振《ふ》り向《む》くと、それがボズさんと後《のち》に知《し》つた老爺《ぢいさん》であつた。七十|近《ちか》い、背《せ》は低《ひく》いが骨太《ほねぶと》の老人《らうじん》で矢張《やはり》釣竿《つりざを》を持《もつ》て居《ゐ》る。
『今初《いまはじ》めた計《ばか》りです。』と言《い》ふ中《うち》、浮木《うき》がグイと沈《しづ》んだから合《あは》すと、餌釣《ゑづり》としては、中々《なか/\》大《おほき》いのが上《あが》つた。
『此處《こゝ》は可《か》なり釣《つ》れます。』と老爺《ぢいさん》は僕《ぼく》の直《す》ぐ傍《そば》に腰《こし》を下《おろ》して煙草《たばこ》を喫《す》ひだした。けれど一人《ひとり》が竿《さを》を出《だ》し得《う》る丈《だけ》の場處《ばしよ》だからボズさんは唯《たゞ》見物《けんぶつ》をして居《ゐ》た。

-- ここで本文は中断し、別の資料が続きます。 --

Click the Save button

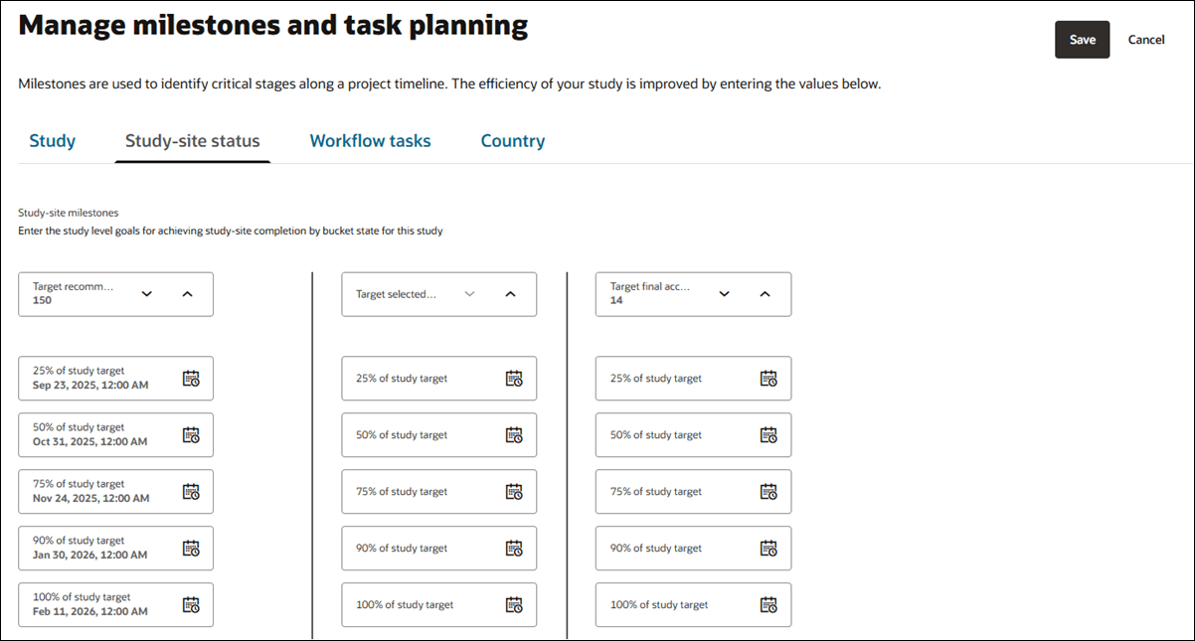click(1082, 39)
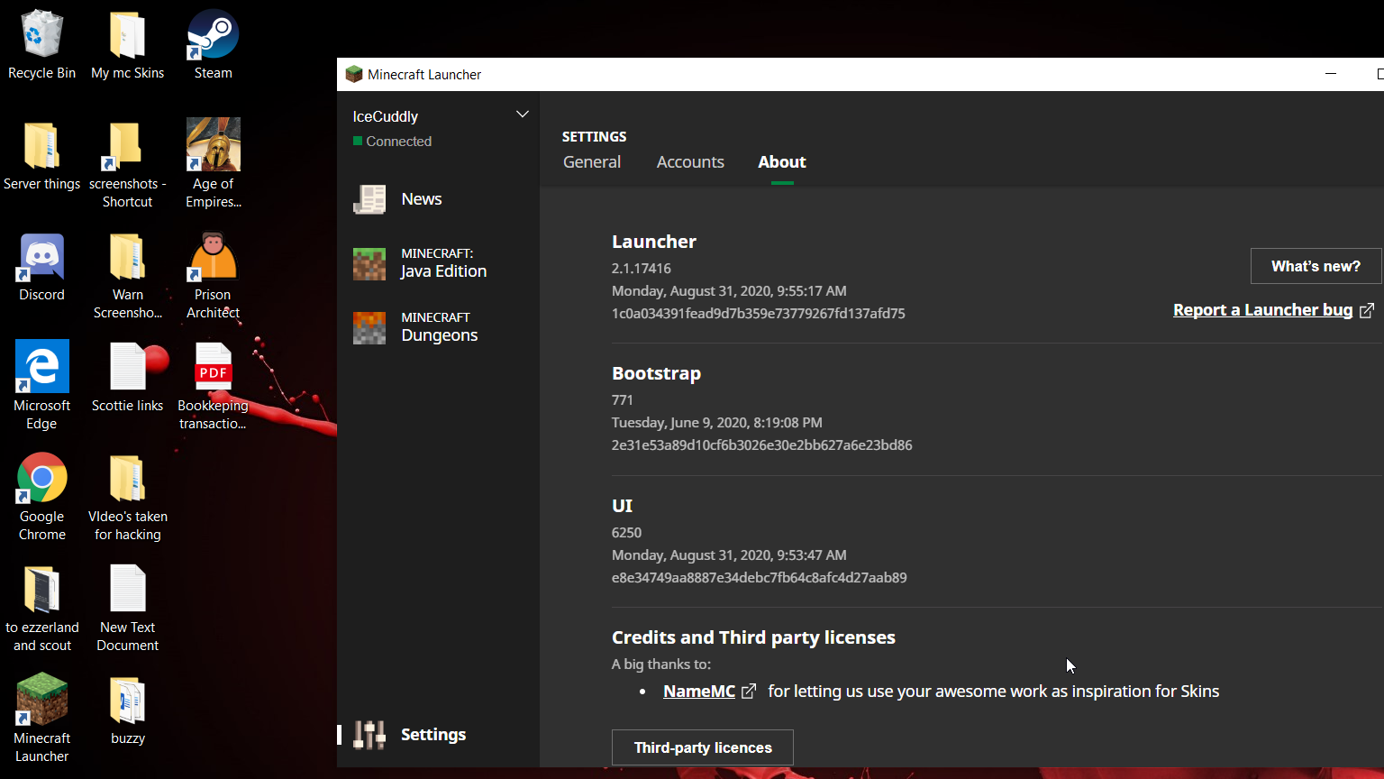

間《ま》もなく又《また》一尾《いつぴき》上《あ》げるとボズさん、
『旦那《だんな》はお上手《じやうず》だ。』
『だめ[#「だめ」に傍点]だよ。』
『イヤさうでない。』
『これでも上手《じやうず》の中《うち》かね。』
『此《この》温泉《をんせん》に來《く》るお客《きやく》さんの中《うち》じア旦那《だんな》が一|等《とう》だ。』と大《おほ》げさ[#「げさ」に傍点]に贊《ほ》めそやす。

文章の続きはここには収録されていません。